=== Document text ===

Gov. Laura Kelly said oral arguments before the Kansas Supreme Court revealed eagerness among justices to close this chapter of public school litigation and urged the Kansas Board of Regents to keep steady, or possibly reduce, student tuition rates.
Speaking at a Capitol news conference Friday called to discuss work during the 2019 legislative session, Kelly sharply criticized the Senate for refusing to allow a vote on Medicaid expansion.
"Because of Senate leadership, thousands of Kansans will go without healthcare for yet another year," Kelly said. "For some, a year without health care can very well mean the difference between life and death. I want Kansans to know they have a champion in the governor’s office who will keep fighting alongside them until we win this fight — no matter how long it takes.”
The Democratic governor praised lawmakers for improving opportunity to intervene in the lives of children at risk of entering the foster care system but denounced budget provisions hindering rapid response to prison staffing shortages and inmate crowding.
In terms of the K-12 funding case before the Supreme Court, Kelly said questioning by justices during oral argument "suggested that they are very interested in getting this settled and moving along."
Kelly said she appreciated action by legislators to add about $33 million to budgets of universities and colleges governed by the Kansas Board of Regents. Legislators suggested the Board of Regents use the money to hold the line on tuition.
"I'd even take it one step further and ask for our regents universities to consider reducing tuition to ease the skyrocketing cost of college for Kansas students," the governor said. "We are pricing kids and families out of our higher education system."
Kelly signed a bill allocating $90 million in new state aid to K-12 schools in an effort to comply with a Kansas Supreme Court admonition to address inflationary costs absorbed by districts for years. The appropriation followed adoption in 2018 of a five-year, $500 million package for schools designed to bring state aid into constitutional compliance.

===

▸ **List of tasks**
1. In the Kansas government article, how much did legislators add to the budgets of universities and colleges governed by the Kansas Board of Regents?
2. Write the next few sentences of the Kansas government article, starting after its final sentence.
The items after this point have no connection to the Kansas government article.

=== Extracted data ===

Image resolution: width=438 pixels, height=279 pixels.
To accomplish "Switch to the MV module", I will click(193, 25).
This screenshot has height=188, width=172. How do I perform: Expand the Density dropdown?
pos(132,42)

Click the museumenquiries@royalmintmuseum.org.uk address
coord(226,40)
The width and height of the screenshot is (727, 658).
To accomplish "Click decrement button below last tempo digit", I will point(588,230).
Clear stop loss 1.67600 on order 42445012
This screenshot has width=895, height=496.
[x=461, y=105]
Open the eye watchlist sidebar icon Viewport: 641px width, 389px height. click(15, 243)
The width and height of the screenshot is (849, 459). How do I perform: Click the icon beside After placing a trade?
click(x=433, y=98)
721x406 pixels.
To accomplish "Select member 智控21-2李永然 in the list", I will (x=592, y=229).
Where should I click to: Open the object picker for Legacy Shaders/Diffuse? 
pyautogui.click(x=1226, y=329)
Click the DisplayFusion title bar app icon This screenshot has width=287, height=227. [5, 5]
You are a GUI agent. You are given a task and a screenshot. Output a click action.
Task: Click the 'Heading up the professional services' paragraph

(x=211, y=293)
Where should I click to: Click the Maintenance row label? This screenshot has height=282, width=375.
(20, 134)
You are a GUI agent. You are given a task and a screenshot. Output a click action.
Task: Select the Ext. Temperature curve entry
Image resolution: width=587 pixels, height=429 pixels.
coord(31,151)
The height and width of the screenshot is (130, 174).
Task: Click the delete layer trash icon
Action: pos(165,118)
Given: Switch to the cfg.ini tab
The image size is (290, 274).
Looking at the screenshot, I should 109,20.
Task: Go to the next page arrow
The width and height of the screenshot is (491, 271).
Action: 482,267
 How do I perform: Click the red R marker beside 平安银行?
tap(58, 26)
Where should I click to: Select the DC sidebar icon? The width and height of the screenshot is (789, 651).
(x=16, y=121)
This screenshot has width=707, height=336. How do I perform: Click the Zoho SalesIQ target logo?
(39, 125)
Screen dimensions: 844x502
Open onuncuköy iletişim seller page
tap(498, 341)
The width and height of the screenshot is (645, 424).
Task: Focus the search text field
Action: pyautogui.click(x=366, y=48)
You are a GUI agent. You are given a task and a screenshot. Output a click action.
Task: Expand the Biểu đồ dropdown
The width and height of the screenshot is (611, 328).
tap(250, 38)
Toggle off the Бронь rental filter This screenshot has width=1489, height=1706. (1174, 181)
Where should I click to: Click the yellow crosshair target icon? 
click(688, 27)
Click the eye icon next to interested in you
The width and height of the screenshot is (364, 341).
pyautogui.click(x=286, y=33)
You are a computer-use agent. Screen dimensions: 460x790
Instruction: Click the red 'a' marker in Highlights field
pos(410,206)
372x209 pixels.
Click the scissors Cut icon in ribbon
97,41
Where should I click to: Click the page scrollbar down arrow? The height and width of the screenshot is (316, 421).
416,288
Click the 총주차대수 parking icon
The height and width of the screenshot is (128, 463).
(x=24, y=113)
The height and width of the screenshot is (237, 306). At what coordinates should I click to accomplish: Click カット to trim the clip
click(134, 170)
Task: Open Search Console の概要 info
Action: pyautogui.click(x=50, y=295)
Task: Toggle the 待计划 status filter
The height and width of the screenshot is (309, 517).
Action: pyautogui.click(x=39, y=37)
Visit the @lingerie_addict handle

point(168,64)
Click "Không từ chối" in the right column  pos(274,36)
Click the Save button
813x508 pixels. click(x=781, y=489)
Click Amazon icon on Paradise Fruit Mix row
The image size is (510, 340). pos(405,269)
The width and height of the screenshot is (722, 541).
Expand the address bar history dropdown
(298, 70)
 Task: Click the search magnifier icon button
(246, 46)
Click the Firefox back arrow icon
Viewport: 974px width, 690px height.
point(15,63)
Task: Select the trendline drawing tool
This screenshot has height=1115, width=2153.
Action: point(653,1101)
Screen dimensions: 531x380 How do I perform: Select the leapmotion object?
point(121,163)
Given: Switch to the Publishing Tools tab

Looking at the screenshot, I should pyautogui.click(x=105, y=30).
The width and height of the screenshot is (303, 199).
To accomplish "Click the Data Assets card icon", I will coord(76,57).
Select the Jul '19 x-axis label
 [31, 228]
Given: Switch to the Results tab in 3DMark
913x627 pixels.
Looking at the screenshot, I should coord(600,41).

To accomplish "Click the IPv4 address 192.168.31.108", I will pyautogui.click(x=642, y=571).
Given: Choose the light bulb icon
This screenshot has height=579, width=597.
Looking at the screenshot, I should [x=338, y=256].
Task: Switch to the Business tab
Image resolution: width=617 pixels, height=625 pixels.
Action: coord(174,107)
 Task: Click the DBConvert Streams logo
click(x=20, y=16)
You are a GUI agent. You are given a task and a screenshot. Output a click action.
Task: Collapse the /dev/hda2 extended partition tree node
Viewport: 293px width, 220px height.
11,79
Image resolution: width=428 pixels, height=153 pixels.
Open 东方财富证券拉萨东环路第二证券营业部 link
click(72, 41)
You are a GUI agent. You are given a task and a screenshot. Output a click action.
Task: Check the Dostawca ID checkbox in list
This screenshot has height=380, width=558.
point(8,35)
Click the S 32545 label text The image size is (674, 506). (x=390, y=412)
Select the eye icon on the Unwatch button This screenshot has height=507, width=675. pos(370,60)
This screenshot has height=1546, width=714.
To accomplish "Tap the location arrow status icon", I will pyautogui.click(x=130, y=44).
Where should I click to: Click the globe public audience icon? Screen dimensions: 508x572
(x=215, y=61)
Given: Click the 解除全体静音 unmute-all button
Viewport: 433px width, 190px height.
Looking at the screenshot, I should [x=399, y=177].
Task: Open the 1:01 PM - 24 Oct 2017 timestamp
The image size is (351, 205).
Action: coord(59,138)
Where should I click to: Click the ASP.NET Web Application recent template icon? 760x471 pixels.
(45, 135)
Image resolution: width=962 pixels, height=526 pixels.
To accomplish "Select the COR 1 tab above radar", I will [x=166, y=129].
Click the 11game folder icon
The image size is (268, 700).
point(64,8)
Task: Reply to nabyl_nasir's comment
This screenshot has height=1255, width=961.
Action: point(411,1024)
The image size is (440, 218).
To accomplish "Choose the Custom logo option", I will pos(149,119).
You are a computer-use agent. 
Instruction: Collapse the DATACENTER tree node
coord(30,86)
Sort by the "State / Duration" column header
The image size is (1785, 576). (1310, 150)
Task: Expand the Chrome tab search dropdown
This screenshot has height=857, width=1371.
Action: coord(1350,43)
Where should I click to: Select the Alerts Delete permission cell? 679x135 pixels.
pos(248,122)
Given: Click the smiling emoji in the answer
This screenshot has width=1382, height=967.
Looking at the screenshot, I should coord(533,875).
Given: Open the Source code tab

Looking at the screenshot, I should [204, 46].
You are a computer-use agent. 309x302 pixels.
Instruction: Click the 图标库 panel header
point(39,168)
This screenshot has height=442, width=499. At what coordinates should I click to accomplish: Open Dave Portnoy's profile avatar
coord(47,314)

===

▸ **Responses by task**
1. About $33 million.

2.
The Supreme Court is expected to issue a ruling on school finance before the Legislature completes the annual session at the end of the month.
The Legislature is scheduled to close out the session on May 29, but at least 10 working days remain of the 90 days allotted for the annual session. If the Supreme Court were to reject the new school funding law, the House and Senate would have an opportunity to reconvene and take action.
"The governor has received a number of bills," said Senate President Susan Wagle, R-Wichita. "We could have line-item vetoes. We could have vetoes of entire bills and you could be called back."
Sen. Ty Masterson, R-Andover, proposed the Senate consider a resolution May 29 calling for consideration by the Legislature of a constitutional amendment mandating Senate confirmation of nominees to the Supreme Court. He justified reform by pointing to a recent ruling that a right to abortion could be found in the state constitution. The amendment needs two-thirds majority votes in the House and Senate to go on statewide ballots.
"It's important we take up that conversation," Masterson said. "We did have six appointed members of the bench clearly thwart the will of the majority represented by these chambers, these bodies and the will of the people."